To some extent, that’s to be expected because MFDA’s secondround audits are set up on a risk basis – meaning that firms found to have serious problems during the initial exams are the ones being visited now. The better-behaved operations will be reviewed later. There are a few exceptions, notes McGuinness. If a high-risk firm is located in an area where there aren’t a lot of other mutual fund dealers, then lower-risk operations nearby will get visited in order to save travel costs for MFDA staff. Likewise, if MFDA auditors are working at a larger firm, and human resources are stretched thin, the association may opt to have a smaller team visit a well-behaved smaller dealer in order to maximize productivity.

“We’re still at the top 1% now,” she says. “It will likely take us three years to get through the second cycle.” The exams are concentrating at the dealer level and McGuinness says the regulator will have a better idea about how well firms are responding to requests for improvement a year from now. “Firms tend to do the easy things, like changing the new account application form,” McGuinness says. “But they’re not doing things like instituting a proper trade supervision policy, because that would call for additional staffing or for computer systems being purchased.”

And, make no mistake, the MFDA does intend to carry out its threat to refer firms that fail to make improvements to enforcement. In fact, says McGuinness, case files from recently examined firms are on their way down the hall. Meanwhile, a lot of dealer firms say they wish the MFDA would spend less time on examinations and put more effort into clarifying rules to make compliance easier. They note that frequent minor rule changes cause them to have to reprint account opening forms, an expensive proposition, or that document requests (such as for GIC capital requirements certificates) are antiquated because they don’t acknowledge the paperless nature of those transactions.

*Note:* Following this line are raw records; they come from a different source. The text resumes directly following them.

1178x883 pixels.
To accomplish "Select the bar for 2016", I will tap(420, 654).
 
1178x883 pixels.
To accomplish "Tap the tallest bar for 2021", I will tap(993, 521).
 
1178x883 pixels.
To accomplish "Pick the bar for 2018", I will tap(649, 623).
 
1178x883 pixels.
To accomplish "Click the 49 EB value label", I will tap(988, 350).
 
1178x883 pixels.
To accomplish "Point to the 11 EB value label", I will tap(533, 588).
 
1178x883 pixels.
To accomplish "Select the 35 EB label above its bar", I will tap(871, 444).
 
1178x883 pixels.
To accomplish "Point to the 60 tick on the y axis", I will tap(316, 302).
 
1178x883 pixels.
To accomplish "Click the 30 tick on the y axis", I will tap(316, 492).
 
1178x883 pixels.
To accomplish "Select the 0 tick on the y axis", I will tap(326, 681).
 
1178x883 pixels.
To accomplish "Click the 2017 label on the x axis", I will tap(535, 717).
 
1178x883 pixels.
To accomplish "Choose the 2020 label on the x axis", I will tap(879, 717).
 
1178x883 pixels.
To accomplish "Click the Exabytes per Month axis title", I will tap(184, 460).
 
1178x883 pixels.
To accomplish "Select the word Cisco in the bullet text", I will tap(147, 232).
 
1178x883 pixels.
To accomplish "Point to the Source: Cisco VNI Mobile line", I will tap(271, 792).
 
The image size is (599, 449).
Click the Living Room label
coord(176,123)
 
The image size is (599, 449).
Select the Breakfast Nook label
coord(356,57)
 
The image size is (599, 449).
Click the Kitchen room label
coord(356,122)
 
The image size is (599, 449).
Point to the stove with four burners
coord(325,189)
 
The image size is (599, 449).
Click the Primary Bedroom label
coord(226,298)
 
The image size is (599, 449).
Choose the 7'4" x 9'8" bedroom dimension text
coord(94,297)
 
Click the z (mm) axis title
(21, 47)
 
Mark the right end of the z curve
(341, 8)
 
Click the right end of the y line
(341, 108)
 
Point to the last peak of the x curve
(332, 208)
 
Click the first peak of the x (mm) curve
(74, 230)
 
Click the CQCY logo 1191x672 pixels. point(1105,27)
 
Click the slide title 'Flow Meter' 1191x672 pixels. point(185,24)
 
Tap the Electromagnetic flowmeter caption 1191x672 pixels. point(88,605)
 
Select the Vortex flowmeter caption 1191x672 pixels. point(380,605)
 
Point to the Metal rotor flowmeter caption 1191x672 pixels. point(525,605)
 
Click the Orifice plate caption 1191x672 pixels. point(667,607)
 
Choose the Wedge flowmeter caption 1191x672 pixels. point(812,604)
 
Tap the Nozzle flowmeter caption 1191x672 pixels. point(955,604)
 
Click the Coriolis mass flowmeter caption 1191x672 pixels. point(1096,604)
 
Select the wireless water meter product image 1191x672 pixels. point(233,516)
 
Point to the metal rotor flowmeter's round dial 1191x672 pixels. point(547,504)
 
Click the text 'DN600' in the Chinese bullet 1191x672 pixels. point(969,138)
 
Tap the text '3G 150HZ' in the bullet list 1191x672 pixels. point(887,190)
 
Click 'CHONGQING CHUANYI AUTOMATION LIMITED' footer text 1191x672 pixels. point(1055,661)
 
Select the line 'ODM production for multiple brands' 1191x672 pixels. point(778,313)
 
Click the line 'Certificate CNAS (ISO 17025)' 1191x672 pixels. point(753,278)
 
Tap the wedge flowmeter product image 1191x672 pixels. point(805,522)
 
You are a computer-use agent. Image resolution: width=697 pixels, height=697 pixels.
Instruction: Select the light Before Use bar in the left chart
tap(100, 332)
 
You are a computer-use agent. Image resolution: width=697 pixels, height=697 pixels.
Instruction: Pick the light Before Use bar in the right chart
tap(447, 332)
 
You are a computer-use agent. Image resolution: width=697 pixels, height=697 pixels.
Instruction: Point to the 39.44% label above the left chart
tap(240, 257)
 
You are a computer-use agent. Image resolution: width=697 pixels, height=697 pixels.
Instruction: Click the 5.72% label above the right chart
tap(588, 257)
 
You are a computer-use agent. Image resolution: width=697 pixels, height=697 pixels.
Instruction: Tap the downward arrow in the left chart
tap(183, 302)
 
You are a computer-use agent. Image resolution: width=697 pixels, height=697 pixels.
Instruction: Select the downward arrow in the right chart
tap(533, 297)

Others simply wish for the MFDA to vanish and have its regulatory duties taken over by the Investment Dealers Association. They cite the recent merger between IDA and RS as a sign the time is right to further consolidate and simplify regulation of firms selling a variety of securities products. But it’s not that simple. Such a change would have implications for registration and licensing requirements. And do you really think the MFDA won’t defend its right to exist? Once a regulator is created, it rarely bows out. RS was an exception, not the rule.

The question mutual fund dealers need to ask themselves is this: Do you want your regulator to grow up, or not? The MFDA was created only a few short years ago. It’s an infant on the regulatory continuum and will experience growing pains for years to come. Cycle exams, even if they’re annoying, are part of that growth process and will help the regulator learn which cases need to get sent to enforcement, and which can be dealt with using non-punitive measures such as letters of caution.

And, really, far from feeling harassed, you should be rooting for your regulator to keep its word and clean up your industry. If your firm is compliant with nothing to hide, then you have nothing to fear from an exam. It’s your rogue competitors that should be worrying. Sure, exams are a hassle, but the U.S. still holds the trump card on multiple visits by regulators, with the average firm getting seen by federal regulators, two or more SROs, state examiners, and state insurance commissioners and attorneys general.